→ Source records:
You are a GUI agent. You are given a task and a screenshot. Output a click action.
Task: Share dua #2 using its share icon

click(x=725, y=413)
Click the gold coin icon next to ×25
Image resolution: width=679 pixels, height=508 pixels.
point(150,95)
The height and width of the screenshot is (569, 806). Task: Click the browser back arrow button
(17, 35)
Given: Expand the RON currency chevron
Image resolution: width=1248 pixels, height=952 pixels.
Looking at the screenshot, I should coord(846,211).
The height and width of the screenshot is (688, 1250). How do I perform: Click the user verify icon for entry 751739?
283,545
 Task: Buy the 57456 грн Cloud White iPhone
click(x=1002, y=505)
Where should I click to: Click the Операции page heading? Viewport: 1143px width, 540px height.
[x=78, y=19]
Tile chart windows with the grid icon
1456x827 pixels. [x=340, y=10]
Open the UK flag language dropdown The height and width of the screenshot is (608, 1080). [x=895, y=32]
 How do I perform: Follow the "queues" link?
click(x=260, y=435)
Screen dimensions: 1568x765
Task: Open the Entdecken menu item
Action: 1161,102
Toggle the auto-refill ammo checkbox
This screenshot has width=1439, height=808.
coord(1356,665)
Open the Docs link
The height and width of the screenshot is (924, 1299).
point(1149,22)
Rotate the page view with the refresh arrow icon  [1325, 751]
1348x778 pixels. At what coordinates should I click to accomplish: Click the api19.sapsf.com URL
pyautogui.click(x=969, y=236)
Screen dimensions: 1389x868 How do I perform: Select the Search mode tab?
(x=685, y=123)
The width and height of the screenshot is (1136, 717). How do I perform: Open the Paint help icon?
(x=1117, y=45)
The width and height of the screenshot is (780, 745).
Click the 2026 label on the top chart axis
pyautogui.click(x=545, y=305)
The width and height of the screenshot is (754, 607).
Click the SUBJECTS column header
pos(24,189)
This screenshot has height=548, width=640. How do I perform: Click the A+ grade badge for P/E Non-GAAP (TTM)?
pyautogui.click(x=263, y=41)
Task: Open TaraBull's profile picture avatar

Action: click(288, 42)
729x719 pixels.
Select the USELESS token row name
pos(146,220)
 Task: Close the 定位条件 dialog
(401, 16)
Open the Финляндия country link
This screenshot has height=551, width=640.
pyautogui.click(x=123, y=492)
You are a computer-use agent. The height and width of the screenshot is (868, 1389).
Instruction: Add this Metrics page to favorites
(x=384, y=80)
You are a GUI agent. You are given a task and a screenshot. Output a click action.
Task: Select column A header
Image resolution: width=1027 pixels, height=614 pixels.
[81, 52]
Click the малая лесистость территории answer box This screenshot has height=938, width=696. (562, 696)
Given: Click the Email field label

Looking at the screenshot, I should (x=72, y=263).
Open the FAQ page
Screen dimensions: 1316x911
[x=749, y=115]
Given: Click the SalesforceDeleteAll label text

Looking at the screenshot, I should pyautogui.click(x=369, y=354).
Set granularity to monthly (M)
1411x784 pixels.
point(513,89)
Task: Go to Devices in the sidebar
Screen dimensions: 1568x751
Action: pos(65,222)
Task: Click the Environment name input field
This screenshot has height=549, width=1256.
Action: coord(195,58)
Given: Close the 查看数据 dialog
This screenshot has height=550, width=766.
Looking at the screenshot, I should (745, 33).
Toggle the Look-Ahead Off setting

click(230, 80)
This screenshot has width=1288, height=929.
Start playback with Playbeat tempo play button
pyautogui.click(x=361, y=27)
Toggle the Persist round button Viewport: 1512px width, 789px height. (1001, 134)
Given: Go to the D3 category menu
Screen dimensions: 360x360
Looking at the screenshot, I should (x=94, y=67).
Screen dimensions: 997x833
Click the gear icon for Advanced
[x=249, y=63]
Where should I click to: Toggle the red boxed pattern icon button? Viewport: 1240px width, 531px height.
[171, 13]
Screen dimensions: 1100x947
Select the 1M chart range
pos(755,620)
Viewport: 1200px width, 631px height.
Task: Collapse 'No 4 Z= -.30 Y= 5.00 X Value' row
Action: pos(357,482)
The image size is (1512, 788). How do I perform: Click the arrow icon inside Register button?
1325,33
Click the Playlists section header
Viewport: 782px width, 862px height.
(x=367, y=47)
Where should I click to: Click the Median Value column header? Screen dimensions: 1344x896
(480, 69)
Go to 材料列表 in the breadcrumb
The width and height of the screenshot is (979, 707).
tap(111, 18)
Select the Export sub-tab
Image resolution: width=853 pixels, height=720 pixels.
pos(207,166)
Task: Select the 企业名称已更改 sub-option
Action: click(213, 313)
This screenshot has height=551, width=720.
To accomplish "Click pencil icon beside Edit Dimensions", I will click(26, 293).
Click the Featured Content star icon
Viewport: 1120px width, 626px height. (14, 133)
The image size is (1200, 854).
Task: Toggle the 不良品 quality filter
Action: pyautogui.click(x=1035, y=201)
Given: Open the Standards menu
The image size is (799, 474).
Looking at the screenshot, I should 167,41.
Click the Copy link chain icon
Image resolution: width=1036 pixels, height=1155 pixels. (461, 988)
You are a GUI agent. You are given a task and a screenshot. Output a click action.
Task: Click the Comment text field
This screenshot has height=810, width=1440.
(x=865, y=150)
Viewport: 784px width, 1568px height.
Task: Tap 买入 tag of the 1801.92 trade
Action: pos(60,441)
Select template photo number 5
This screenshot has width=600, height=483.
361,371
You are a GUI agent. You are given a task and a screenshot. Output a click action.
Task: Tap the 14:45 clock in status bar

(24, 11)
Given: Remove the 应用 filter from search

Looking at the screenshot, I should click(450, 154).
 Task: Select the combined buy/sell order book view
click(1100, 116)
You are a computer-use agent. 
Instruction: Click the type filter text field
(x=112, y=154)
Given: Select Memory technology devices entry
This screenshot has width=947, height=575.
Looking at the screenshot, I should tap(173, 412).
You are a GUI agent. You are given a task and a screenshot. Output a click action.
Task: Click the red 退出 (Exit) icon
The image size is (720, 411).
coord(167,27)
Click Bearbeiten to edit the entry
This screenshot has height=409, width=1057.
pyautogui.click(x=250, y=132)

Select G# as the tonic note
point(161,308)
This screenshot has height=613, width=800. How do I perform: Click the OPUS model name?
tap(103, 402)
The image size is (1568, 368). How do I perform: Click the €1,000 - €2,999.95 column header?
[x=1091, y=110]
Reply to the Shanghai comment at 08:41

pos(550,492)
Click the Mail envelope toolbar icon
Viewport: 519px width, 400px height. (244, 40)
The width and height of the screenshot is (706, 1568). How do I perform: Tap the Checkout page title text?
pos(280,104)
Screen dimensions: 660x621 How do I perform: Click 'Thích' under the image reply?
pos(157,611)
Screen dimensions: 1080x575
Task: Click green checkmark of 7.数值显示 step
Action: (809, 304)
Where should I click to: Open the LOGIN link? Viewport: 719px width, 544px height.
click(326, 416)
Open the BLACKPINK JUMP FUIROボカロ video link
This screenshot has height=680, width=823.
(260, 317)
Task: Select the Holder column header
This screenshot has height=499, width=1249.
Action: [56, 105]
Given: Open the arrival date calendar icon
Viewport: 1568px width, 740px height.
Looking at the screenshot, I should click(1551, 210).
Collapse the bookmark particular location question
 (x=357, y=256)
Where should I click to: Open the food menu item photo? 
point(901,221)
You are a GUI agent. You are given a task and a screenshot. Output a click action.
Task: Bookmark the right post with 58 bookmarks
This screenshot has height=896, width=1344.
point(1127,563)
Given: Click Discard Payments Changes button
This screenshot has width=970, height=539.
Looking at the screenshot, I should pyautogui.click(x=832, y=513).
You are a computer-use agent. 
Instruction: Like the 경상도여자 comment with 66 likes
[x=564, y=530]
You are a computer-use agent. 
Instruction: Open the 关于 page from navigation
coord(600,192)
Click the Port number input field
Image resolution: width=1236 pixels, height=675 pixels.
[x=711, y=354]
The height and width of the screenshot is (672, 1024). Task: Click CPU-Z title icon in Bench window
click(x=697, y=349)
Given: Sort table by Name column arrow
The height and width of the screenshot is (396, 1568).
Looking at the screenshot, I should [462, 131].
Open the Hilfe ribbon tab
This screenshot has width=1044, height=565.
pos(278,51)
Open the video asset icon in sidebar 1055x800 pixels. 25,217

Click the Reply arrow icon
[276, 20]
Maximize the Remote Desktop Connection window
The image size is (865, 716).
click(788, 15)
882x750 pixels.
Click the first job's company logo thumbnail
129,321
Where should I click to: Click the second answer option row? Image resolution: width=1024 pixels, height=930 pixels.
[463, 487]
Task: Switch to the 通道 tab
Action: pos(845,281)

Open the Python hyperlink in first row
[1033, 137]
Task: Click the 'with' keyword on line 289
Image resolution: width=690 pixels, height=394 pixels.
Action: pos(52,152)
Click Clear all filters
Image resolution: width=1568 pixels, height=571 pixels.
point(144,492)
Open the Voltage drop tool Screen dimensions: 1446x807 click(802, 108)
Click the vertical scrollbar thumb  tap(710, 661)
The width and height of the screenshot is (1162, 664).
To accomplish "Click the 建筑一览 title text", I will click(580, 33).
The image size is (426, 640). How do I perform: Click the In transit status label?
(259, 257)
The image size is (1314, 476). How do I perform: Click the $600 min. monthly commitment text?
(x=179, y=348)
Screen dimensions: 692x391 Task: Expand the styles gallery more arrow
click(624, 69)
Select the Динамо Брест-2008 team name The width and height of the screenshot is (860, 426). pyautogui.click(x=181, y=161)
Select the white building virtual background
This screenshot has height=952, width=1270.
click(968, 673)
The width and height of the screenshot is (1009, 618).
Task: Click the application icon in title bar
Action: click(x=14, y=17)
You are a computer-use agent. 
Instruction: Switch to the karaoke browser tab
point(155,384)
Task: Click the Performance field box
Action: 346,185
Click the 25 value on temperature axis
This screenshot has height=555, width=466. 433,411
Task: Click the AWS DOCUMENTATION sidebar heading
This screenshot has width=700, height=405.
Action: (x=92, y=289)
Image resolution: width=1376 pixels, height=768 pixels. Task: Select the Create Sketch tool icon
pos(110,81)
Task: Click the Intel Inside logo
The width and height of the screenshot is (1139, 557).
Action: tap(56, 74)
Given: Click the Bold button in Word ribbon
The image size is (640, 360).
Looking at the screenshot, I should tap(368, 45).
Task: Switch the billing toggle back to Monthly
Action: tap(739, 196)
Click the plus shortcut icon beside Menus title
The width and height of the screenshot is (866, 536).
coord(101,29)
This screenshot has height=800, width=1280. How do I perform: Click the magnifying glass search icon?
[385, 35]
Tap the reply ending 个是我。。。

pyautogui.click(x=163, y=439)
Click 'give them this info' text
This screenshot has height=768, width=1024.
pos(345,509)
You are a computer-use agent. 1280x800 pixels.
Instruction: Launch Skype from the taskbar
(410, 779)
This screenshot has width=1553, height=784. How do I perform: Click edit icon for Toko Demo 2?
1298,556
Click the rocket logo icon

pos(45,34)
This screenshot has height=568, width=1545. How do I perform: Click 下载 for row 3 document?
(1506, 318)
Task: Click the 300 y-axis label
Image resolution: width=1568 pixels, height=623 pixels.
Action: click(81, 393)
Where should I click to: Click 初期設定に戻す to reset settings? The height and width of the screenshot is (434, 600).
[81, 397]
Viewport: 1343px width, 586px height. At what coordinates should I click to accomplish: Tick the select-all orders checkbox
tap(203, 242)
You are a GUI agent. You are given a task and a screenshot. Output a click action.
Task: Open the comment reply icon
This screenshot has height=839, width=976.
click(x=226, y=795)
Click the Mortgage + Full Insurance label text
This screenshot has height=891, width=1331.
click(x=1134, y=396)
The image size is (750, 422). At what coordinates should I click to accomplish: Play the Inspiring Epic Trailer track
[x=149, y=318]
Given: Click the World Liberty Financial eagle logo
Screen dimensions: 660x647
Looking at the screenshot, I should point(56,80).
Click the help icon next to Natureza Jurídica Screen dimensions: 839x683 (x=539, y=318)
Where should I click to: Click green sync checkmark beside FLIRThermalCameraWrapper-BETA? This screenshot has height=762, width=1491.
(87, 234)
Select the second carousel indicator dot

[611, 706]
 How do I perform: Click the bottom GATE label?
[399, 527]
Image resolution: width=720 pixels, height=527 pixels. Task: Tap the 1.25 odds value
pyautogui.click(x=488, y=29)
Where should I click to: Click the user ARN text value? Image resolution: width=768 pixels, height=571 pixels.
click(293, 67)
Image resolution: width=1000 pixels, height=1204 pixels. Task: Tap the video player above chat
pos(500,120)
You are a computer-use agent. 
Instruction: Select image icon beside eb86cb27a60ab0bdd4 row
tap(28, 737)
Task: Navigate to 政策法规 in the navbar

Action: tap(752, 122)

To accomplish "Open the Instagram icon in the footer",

→ Task statement: Among the records above, repeat exactly the line with "Given: Sort table by Name column arrow", the line with "Select the white building virtual background", and every line in between, and only those.

→ Solved problem:
Given: Sort table by Name column arrow
The height and width of the screenshot is (396, 1568).
Looking at the screenshot, I should [462, 131].
Open the Hilfe ribbon tab
This screenshot has width=1044, height=565.
pos(278,51)
Open the video asset icon in sidebar 1055x800 pixels. 25,217

Click the Reply arrow icon
[276, 20]
Maximize the Remote Desktop Connection window
The image size is (865, 716).
click(788, 15)
882x750 pixels.
Click the first job's company logo thumbnail
129,321
Where should I click to: Click the second answer option row? Image resolution: width=1024 pixels, height=930 pixels.
[463, 487]
Task: Switch to the 通道 tab
Action: pos(845,281)

Open the Python hyperlink in first row
[1033, 137]
Task: Click the 'with' keyword on line 289
Image resolution: width=690 pixels, height=394 pixels.
Action: pos(52,152)
Click Clear all filters
Image resolution: width=1568 pixels, height=571 pixels.
point(144,492)
Open the Voltage drop tool Screen dimensions: 1446x807 click(802, 108)
Click the vertical scrollbar thumb  tap(710, 661)
The width and height of the screenshot is (1162, 664).
To accomplish "Click the 建筑一览 title text", I will click(580, 33).
The image size is (426, 640). How do I perform: Click the In transit status label?
(259, 257)
The image size is (1314, 476). How do I perform: Click the $600 min. monthly commitment text?
(x=179, y=348)
Screen dimensions: 692x391 Task: Expand the styles gallery more arrow
click(624, 69)
Select the Динамо Брест-2008 team name The width and height of the screenshot is (860, 426). pyautogui.click(x=181, y=161)
Select the white building virtual background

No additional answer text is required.